Rey mientras que santo y santo mientras que rey
San Luis, estadista de la Cristiandad 2

San Luis recibe enviados del Viejo de la Montaña, o Príncipe de los Asesinos,  secta islámica. Guy-Nicolas Brenet  (1728 — 1792)
San Luis recibe enviados del Viejo de la Montaña, o Príncipe de los Asesinos,
secta islámica. Guy-Nicolas Brenet  (1728 — 1792)
Luis Dufaur








Continuación del post anterior: Cachorro de León

San Luis habría preferido vivir en un monasterio, en la abstinencia y en la meditación, explicó en conferencia el renombrado historiador Georges Bordonove.

Entretanto, nació en una cuna de oro agitada por la Historia y con una misión divina: regir a la hija primogénita de la Iglesia y tornarse el árbitro de la Cristiandad en el siglo XIII. Su aspiración a la santidad fue realizada en la responsabilidad tremenda de monarca y estadista europeo.
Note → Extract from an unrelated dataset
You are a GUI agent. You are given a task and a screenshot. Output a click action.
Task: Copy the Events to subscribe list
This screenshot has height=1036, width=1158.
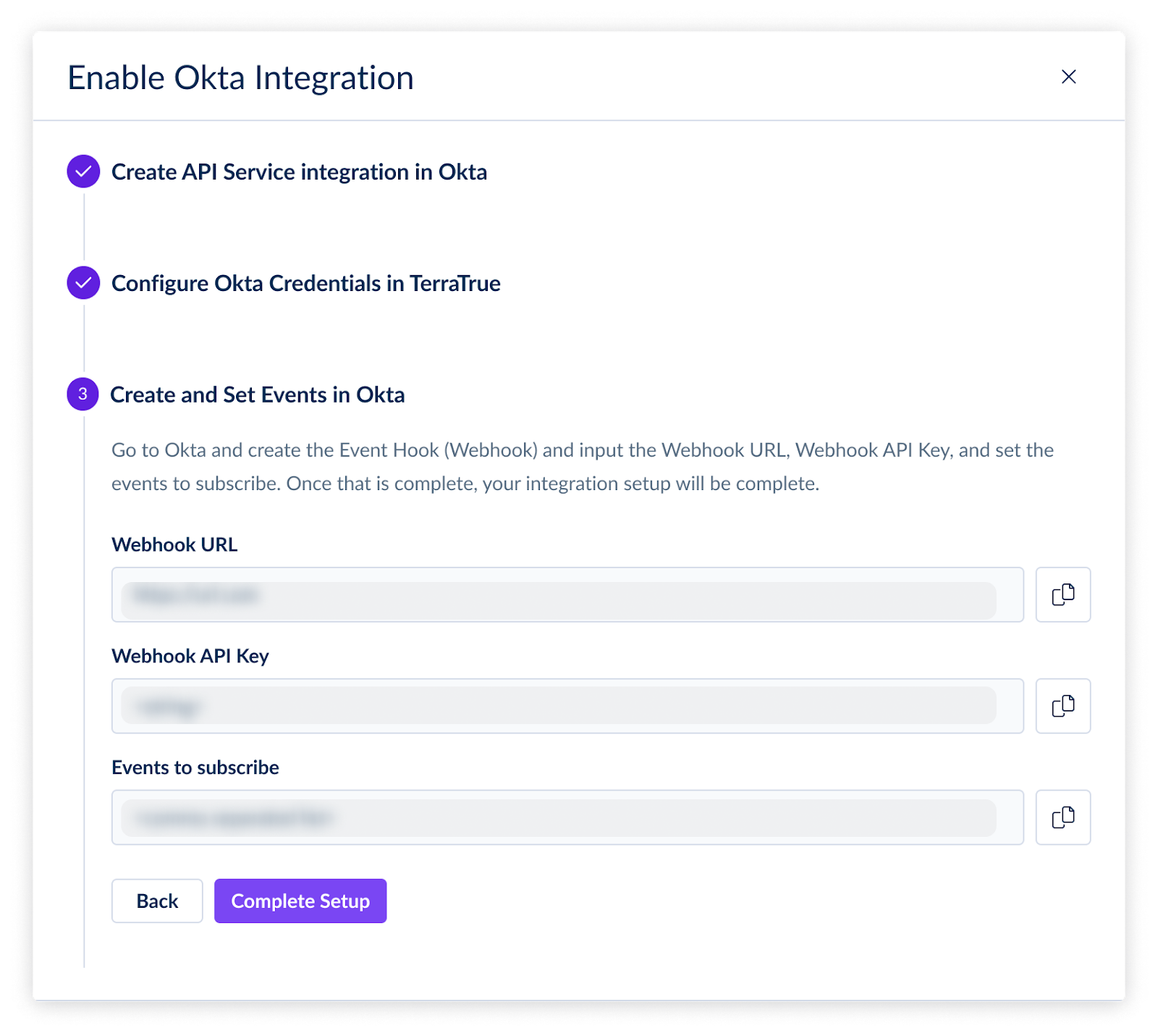pyautogui.click(x=1062, y=817)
“Él sabía comparecer en grande pompa, acoger con fausto, daba fiestas y festines cuando era necesario. Respetaba altamente su condición de rey.

“Pero en la vida privada ignoraba el lujo, mezclaba mucha agua en el vino y en los temperos para quitarles el gusto.

“Cuando iba a las procesiones, llevaba calzados sin suela para ocultar que caminaba con los pies descalzos, en el barro o en el pedregullo, pues la calles de París no estaban pavimentadas”, explicó Bordonove.

Según el historiador Henri Pourrat, San Luis era “rubio, delgado, de hombros un poco curvados, alto y de fisonomía serena. Joinville dijo de él `Os aseguro que nunca visteis un hombre de tan bella apariencia, cuando armado, Y, más aún, era el más altivo cristiano que los paganos jamás conocieron´”.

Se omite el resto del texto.